Nazwy ulic: czas stanął w miejscu
Nie należy go jednak mylić ze Starym Lamusem – podobno najlepszą, a na pewno stylową restauracją w mieście. Jadłem w niej już dwukrotnie w ciągu paru lat, obiady były doskonałe. Zajmuje ona cały stary, piętrowy budynek ze strychem, przystosowany do nowych potrzeb. Stoi on obok parku przy ul. Dzierżyńskiego i w pobliżu ul. 17 września. Tak ! W Grodnie „swoją" ulicę ma ten zdeklasowany polski szlachcic, twórca CzeKa – pierwszy „czekista" bolszewickiego aparatu terroru.

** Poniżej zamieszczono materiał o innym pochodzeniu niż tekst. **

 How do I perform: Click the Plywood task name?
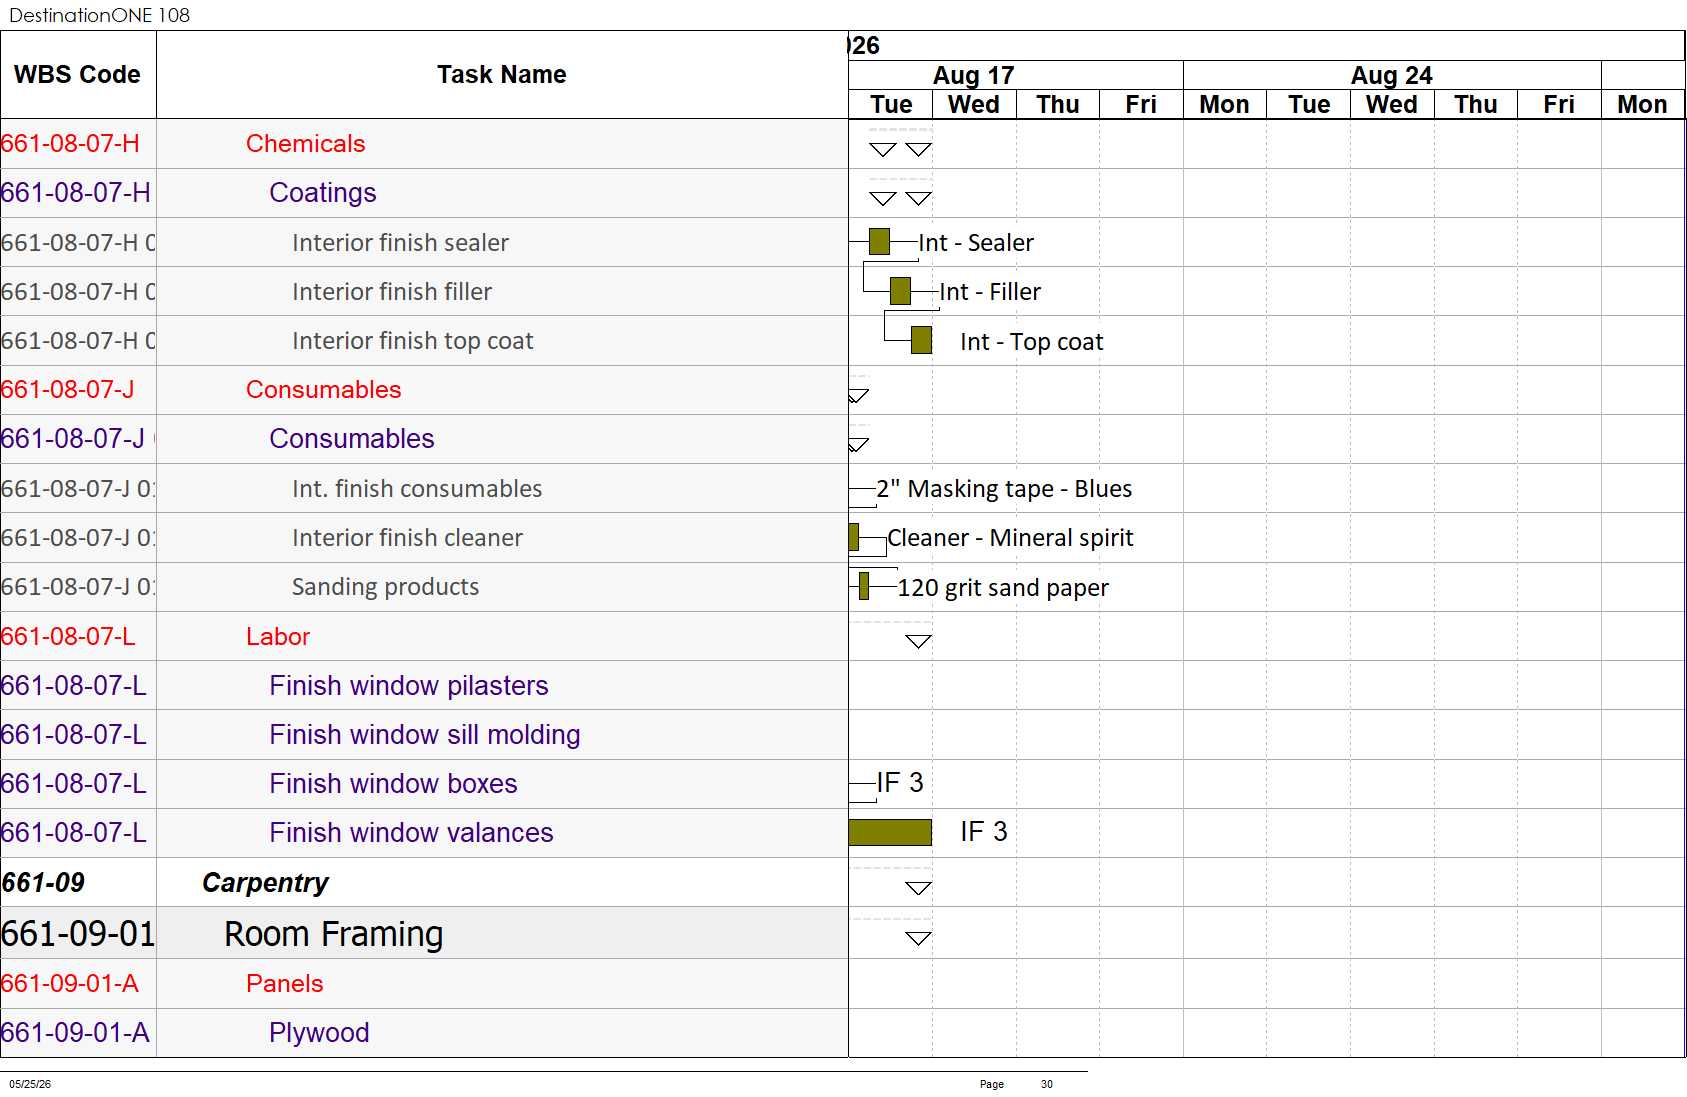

Upamiętniana jest również w ten sam sposób data haniebnej sowieckiej napaści we wrześniu 1939 roku na zmagającą się z niemieckim najazdem Polskę, w rezultacie zmowy dwu zbrodniarzy przeciwko ludzkości: Hitlera i Stalina. Narody radzieckie, największą zaś białoruski, zapłaciły za to potworną cenę. Przesuwając swoją granicę na zachód ZSRR zaprzestał budowy, na wypadek kolejnej wojny, umocnień w pobliżu międzywojennej z Polską. Hitlerowcy realizując w 1941 roku Plan Barbarossa, weszli więc pancernymi zagonami jak w masło, docierając na przedpola Moskwy, Leningradu, do Wołgi i Kaukazu, niosąc śmierć i zniszczenie.
Ale taka jest już specyfika współczesnej Białorusi. W Grodnie (i nie tylko) są m.in. ulice: Lenina (+ plac i pomnik) , Budionnego, Krasnoarmiejska, Leninowskiego Komsomołu, Socjalisticzeskaja, Suworowa, Swierdłowa i wiele podobnych. A równocześnie Batorego, Dominikańska, Bolszaja Troickaja (Świętej Trójcy), Orzeszkowej, Tyzenhauza itp. Nie zmienia to jednak faktu, że jest to miasto bardzo ciekawe, warte bliższego poznania nie tylko ze względu na jego historyczne związki z Polską.